He stopped and seemed to lapse into deep thought. He wandered toward the kitchen and there were the sounds of rummaging. He arrived back with a white emergency candle.

“Matches?”

He disappeared into the kitchen again. More rummaging. He emerged and went into the living room, reappearing with fireplace matches. He lit the candle and dripped wax on a dessert plate, set the candle on it and set it on the table.

As they ate, they talked, and the sharing grew as the candle burned down.

He said, “I went to this high school in Chicago for science and math. I started doing physics, but I was finished with all the textbooks by the third week of class. So, they sent me off to the University of Chicago. I sort of went into a shell. Young kid with older people. Maybe if I’d had brothers or sisters, it wouldn’t have been that way, but I’m an only child. Took me until I got to Harvard for graduate school to think about coming out of it.”
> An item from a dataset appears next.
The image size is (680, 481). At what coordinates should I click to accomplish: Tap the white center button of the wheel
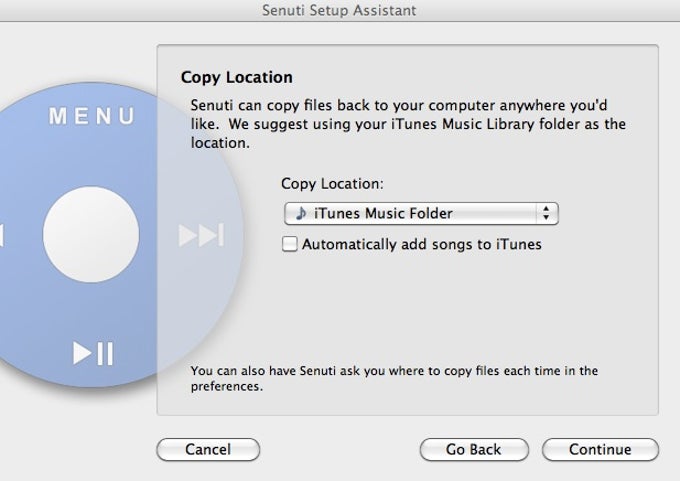tap(91, 235)
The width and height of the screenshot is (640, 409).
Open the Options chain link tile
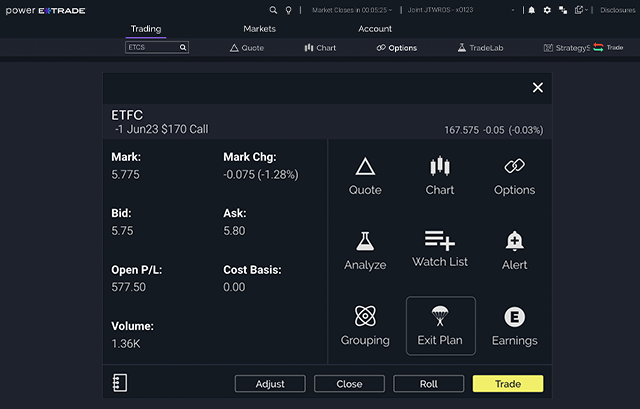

She said, “I loved rocks. Always have. Used to stuff my jeans with rocks until the pockets tore and ask my dad about them. My sister hated it, because by the time she got my hand-me-downs they were wrecked. My dad joked that I was so interested in rocks because of our last name. He took me to the library, and we got all kinds of books. I’ve always wanted to find out how rocks got where I found them. What kinds of stories they’d tell. Y’know volcanoes, floods, winds. They almost seem like they’re alive, but with a different kind of lifetime.”

He said, “I felt the same way about physics. There always seemed to be these invisible forces that were almost magical. I just wanted to understand them. I had one girlfriend who kind of got me, but mostly they thought I was … well … sometimes imagining things, I guess.”

She said, “I married my first year of college. I was basically this kid from the boonies of Oklahoma. He’d graduated already. The marriage was … well … not good. He didn’t want me to finish college. He was …” She took a bite of linguini and didn’t finish the sentence. “Anyway, the divorce went through eight years ago.”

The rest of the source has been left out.